“GERİ DÖN'

Ramazan'ın son on günlerine girince, günler hatta saatler mücevhere dönüşürmüş... Allah'a kulluğun sorumluluğunu yüklenenler ve yakınlığının izini sürenler, talipler yani... Bu güzel günleri, birer define mesabesinde karşılarlarmış...

Sizlere de öyle geliyor mu bilmiyorum, ama yıllar geçtikçe, Ramazan günleri daha kısalıyormuş gibi geliyor bana. Çocukluğumun ve gençliğimin oruçları sanki çok daha uzun günlerdi, şimdilerdeyse birer ateş böceğine dönüşüvermiş gibi, bir yanıp bir sönüveriyor günler. Günler dakikaya, aylar haftaya, yıllar sanki aya dönüşmüş gibi, ışık hızıyla akıyor zaman... Fatih Sultan Mehmet Han'ın son türbedarı Amiş Efendi'nin dediği gibi, 'olacak olan da olmuştur, sen tasalanma' sırrı, sanki yavaşça açılıyor. Her şey o kadar hızlandı ki... Zaman, devasa bir değirmen gibi büyük uğultularla dönerken, bizleri öğütüyor aslında ve devran dönüp duruyor...
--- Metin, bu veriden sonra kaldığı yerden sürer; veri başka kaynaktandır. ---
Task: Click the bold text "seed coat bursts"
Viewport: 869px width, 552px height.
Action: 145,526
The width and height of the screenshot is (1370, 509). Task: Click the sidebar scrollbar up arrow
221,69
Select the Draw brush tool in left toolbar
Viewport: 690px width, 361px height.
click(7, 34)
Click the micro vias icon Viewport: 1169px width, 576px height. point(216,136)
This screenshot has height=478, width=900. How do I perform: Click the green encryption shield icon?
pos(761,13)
Şairler Bülent Parlak ve Hayrettin Orhanoğlu'ndan sonra büyük dayımızın oğlu, İbrahim ağabeyimizi de ahirete yolcu ettik. Emekli deniz astsubayı, Kıbrıs'ta görev yapmış, ömrünü denizlere vermiş, binbir çileye göğüs germiş İbrahim Gırgırlar ağabeyimiz de ahirete geçiverdi. Allah rahmet eylesin. Cenaze namazında okunması için kısa bir veda notu yazmış: 'Ardımdan ağlamayın, bu gece benim düğün gecem, Rabbimin çağrısına uyarak ahirete gidiyorum, büyüklerime, kardeşlerime, eş, dost, arkadaşlarıma, yavrularıma selam ederim, beni duanızdan unutmayın' diyen bir not... İşte o kısa nota sığmış bir koca hayat... Bayrağa sarılı tabutuna son kez el sürdük, helalleştik, sonra o yeşil arabaya bindirdiler onu, sonsuzluk ülkesine doğru yola çıkıverdi, biz de Yasin'lere, Tebareke'lere sarıldık, işte, hayat bu kadar...
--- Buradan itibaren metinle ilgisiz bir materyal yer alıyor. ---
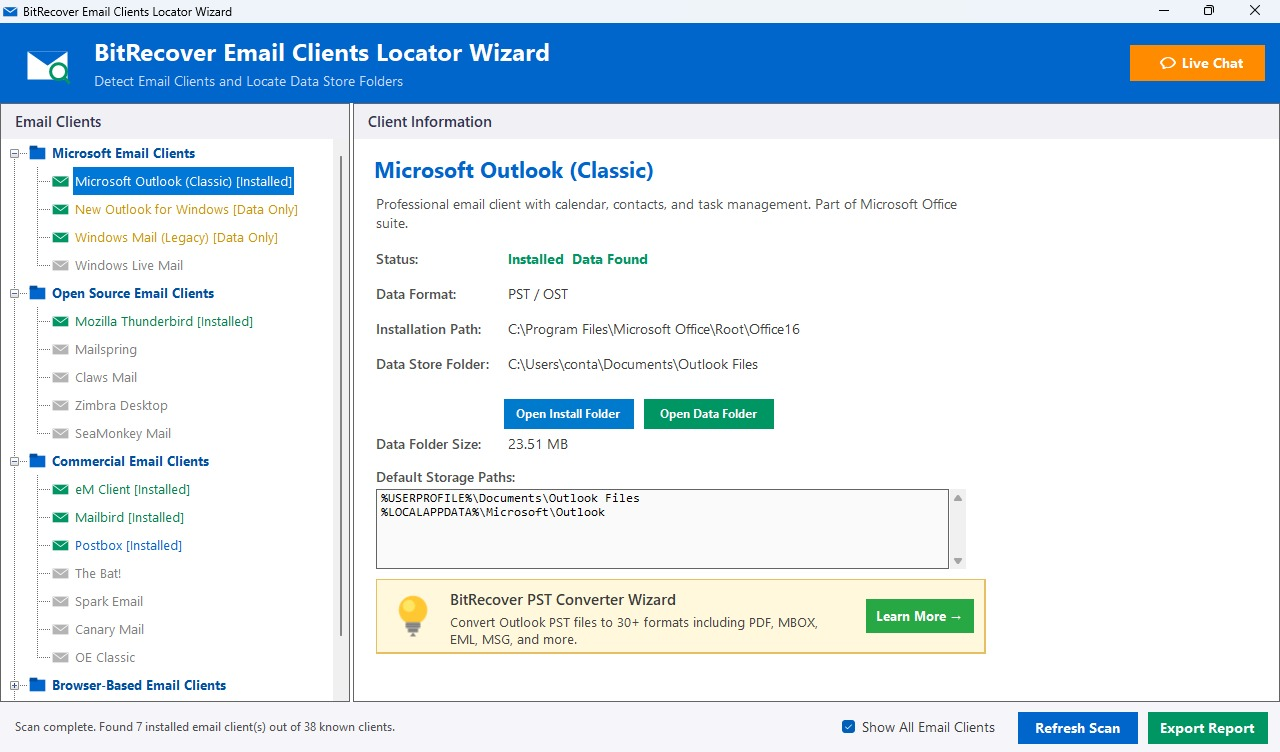The image size is (1280, 752).
Task: Click the storage paths scrollbar down arrow
Action: pyautogui.click(x=957, y=563)
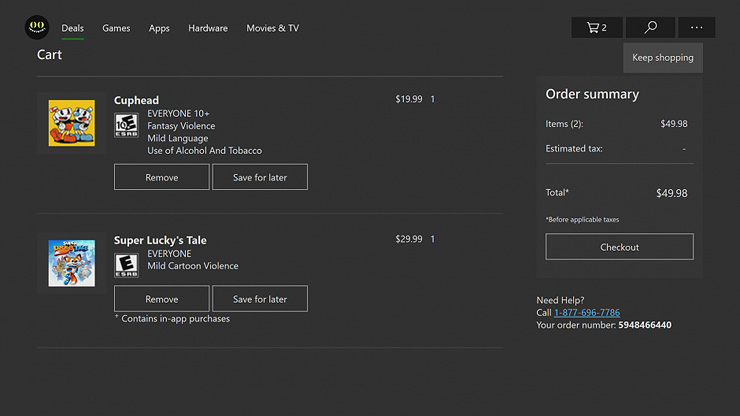Change the Cuphead quantity value
Viewport: 740px width, 416px height.
coord(433,99)
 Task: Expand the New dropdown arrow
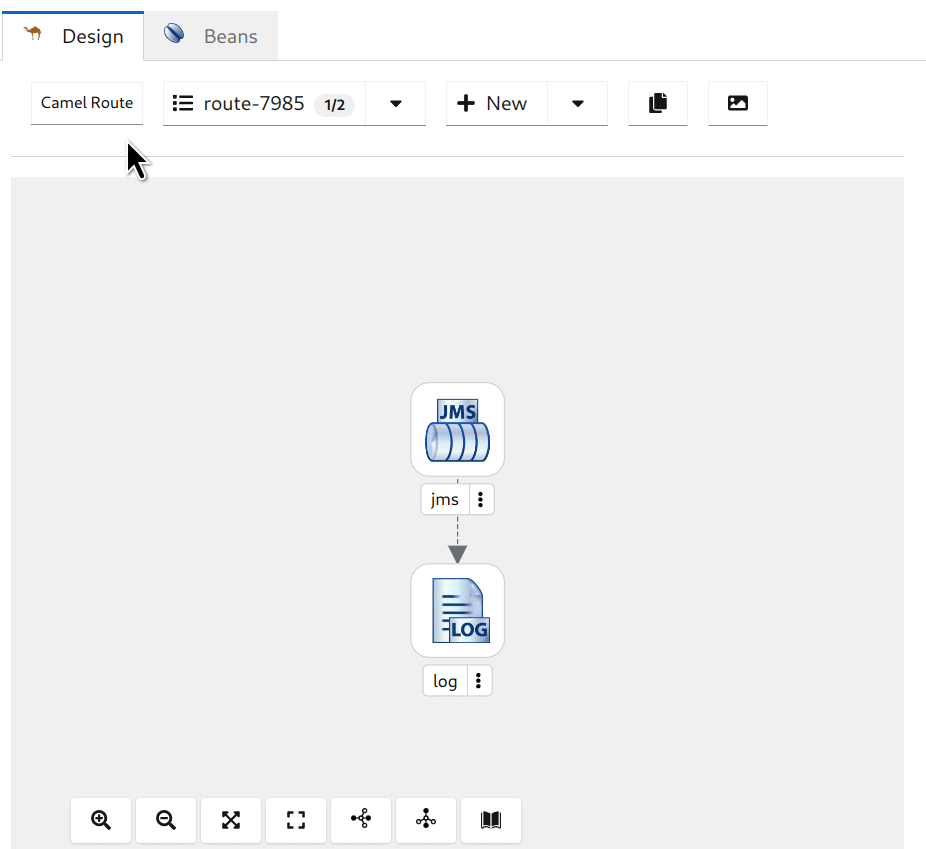point(577,103)
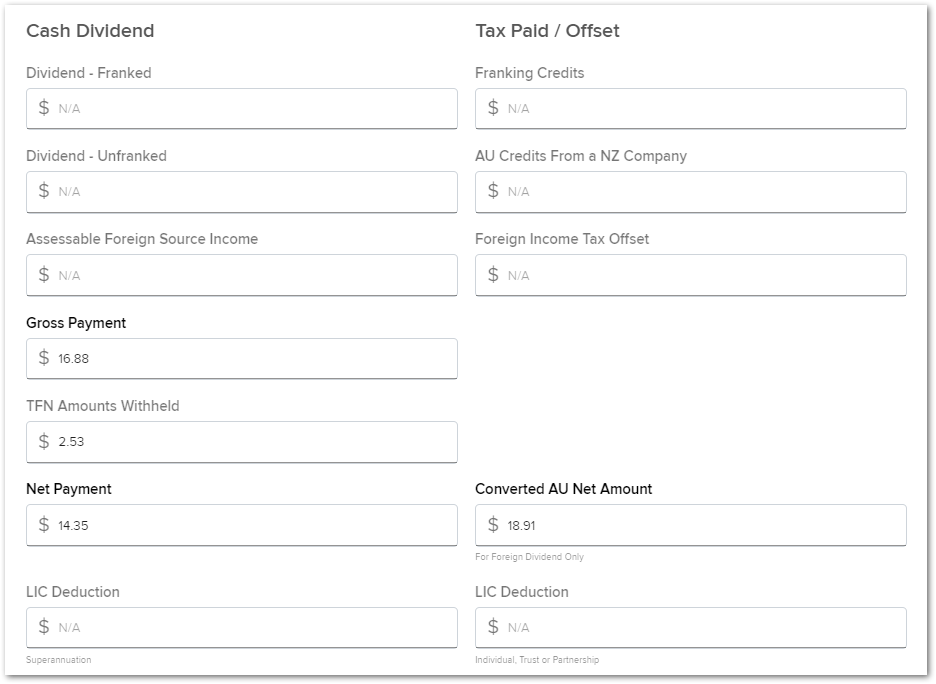This screenshot has width=936, height=684.
Task: Focus the AU Credits From a NZ Company field
Action: pos(691,192)
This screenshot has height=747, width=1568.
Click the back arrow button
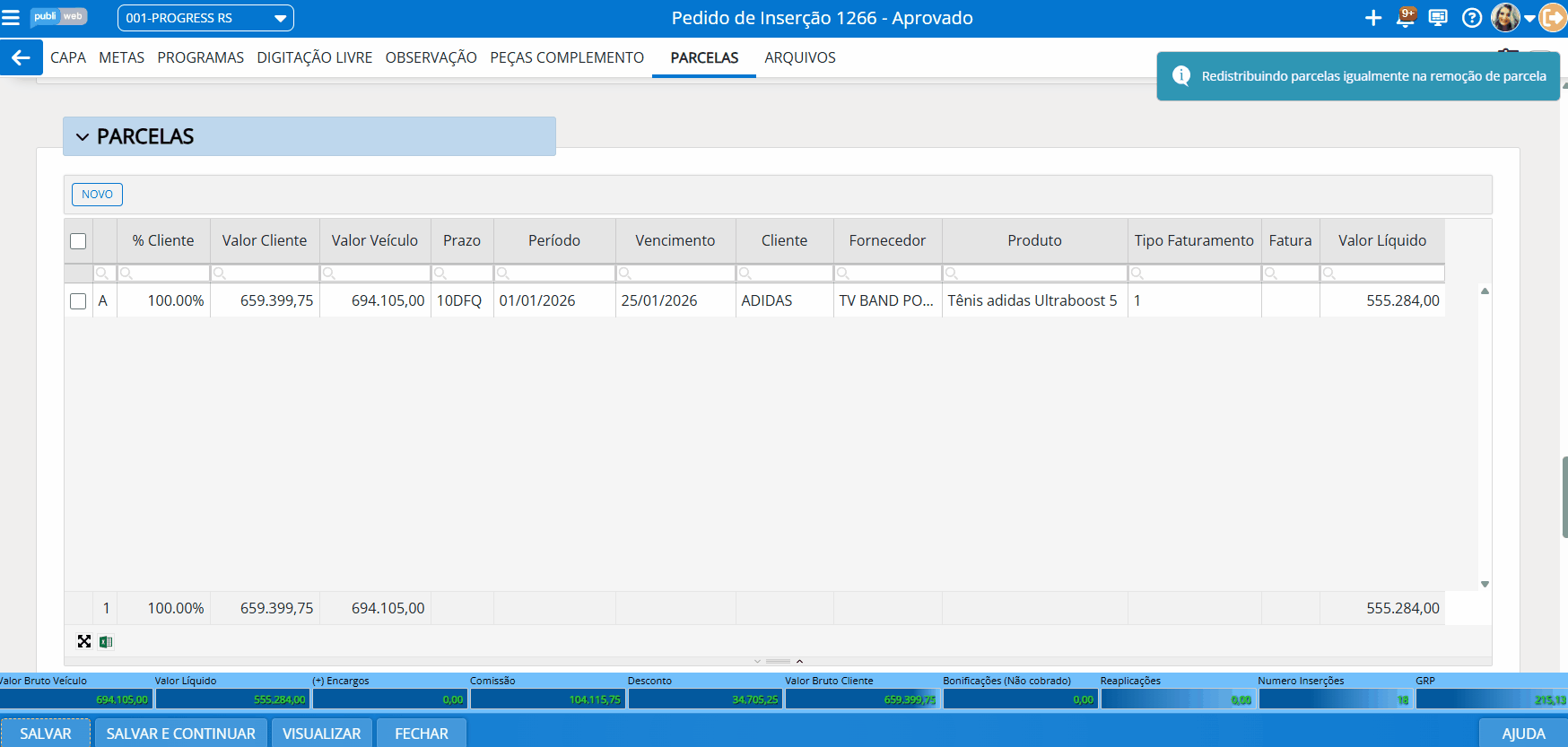[21, 57]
'Rabbimin çağrısına uyarak...' derken, ''ırciı', ''geri dön'' sırrına mı işaret ediyordu acaba? Allah'a geri dönmek ne demek? Size hayatınızda geri dön diyen kaç kişi tanıdınız? Geri dönmesini rica edeceğim, geri dönmesini isteyeceğim, geri dönmesi beklentisini taşıyacağım, geri dön diyerek onu paylayacağım, geri dön diyerek onu uyaracağım, durduracağım kaç kişi var... Bu soruların yumağından bakınca; ''geri dön' çağrısı, aralarında bir hukuk, sevgi, merak, sahiplenme veya alaka bağı olan şahıslar arasında geçiyor diyebiliriz.
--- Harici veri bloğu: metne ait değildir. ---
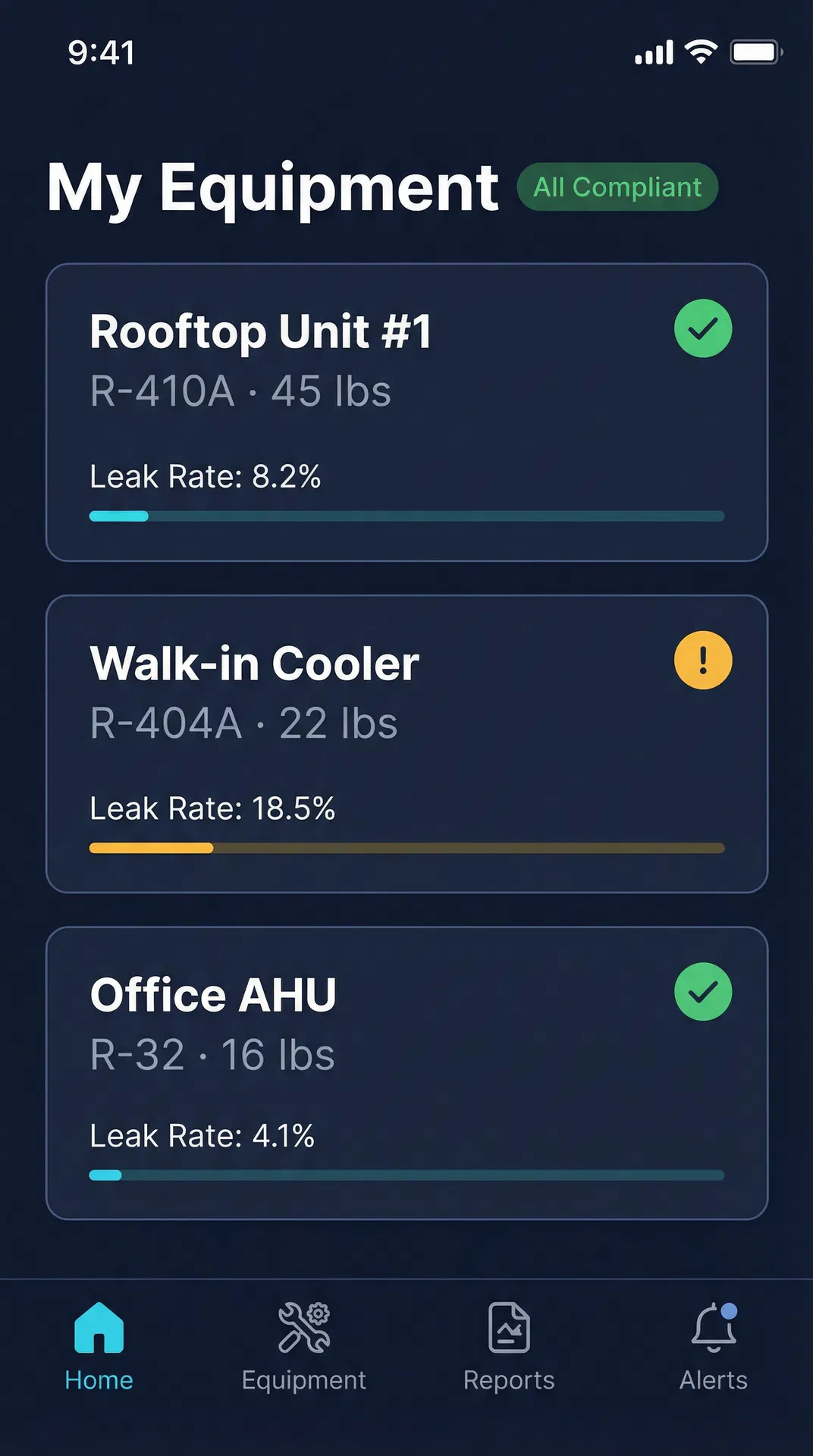The width and height of the screenshot is (813, 1456).
Task: Open the Office AHU card
Action: coord(406,1073)
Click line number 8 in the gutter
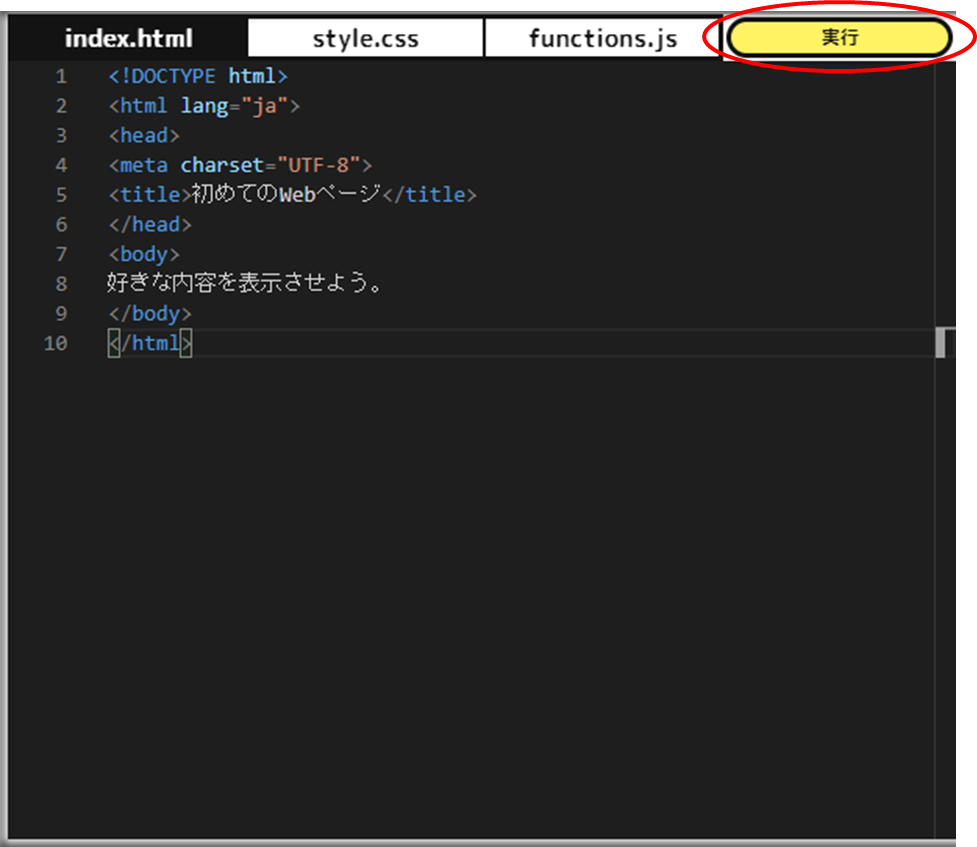Image resolution: width=977 pixels, height=847 pixels. coord(61,284)
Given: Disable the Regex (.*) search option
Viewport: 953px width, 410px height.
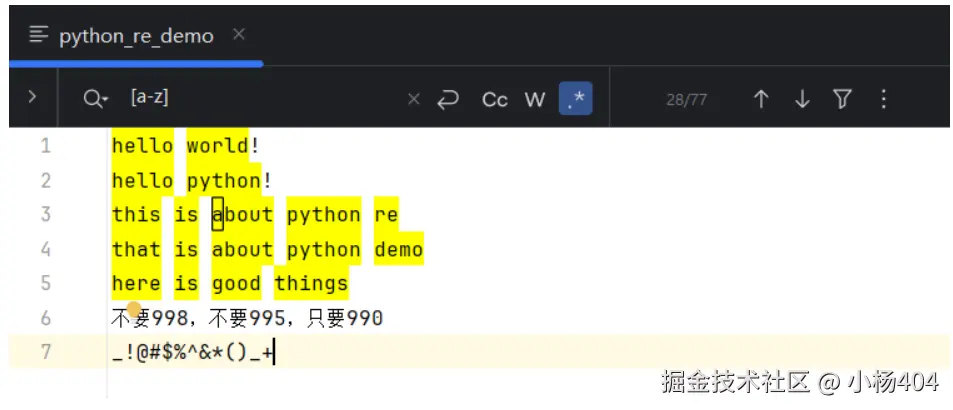Looking at the screenshot, I should click(x=575, y=99).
Geri dön diyen kişi; ne halin varsa gör, bir daha buradan geçtiğini göremeyeyim, gözüm seni görmesin, defol git, yıkıl karşımdan diyen birisi değildir mesela... Geri dön diyen birisi, muhatabına kızmış bile olsa, onun geri dönmesini canı gönülden isteyen birisidir... Geri dön diyen birisiyle, dönmesini istediği kişi arasında çok ciddi bir rabıta vardır...

Tabii bunlar insanların dünyasında ve insanların iletişim dilinde...

Olsun devam edelim geri dönüş üzerinde düşünmeye... Peki geri dönecek olan kimdir? Daha evvel onunla beraberken, uzaklaşmış, unutkanlaşmış, hatta sorumsuzlaşmış kişidir geri dönecek olan... Geri dönecek olan, yolu gözlenendir. Geri dönecek olan, dönüş yolunu elbette bilendir, döneceği köyün yolunu şaşırmayacaktır, döneceği kapıyı bilecektir, çünkü başkasının kapısına geri dönülmez. Geri döndüğün yerde başkası yoktur. Geri döndüğün yer 'ev'indir...

Ölümlü olduğumuzu, burada emaneten eyleştiğimizi, asıl yurdumuz olan ahiret ve öncesinde kabir merhalesinin olduğunu, hiç de aklımıza getirmeden eleyiveriyoruz günleri. Tıpkı rüzgârda un eler gibi...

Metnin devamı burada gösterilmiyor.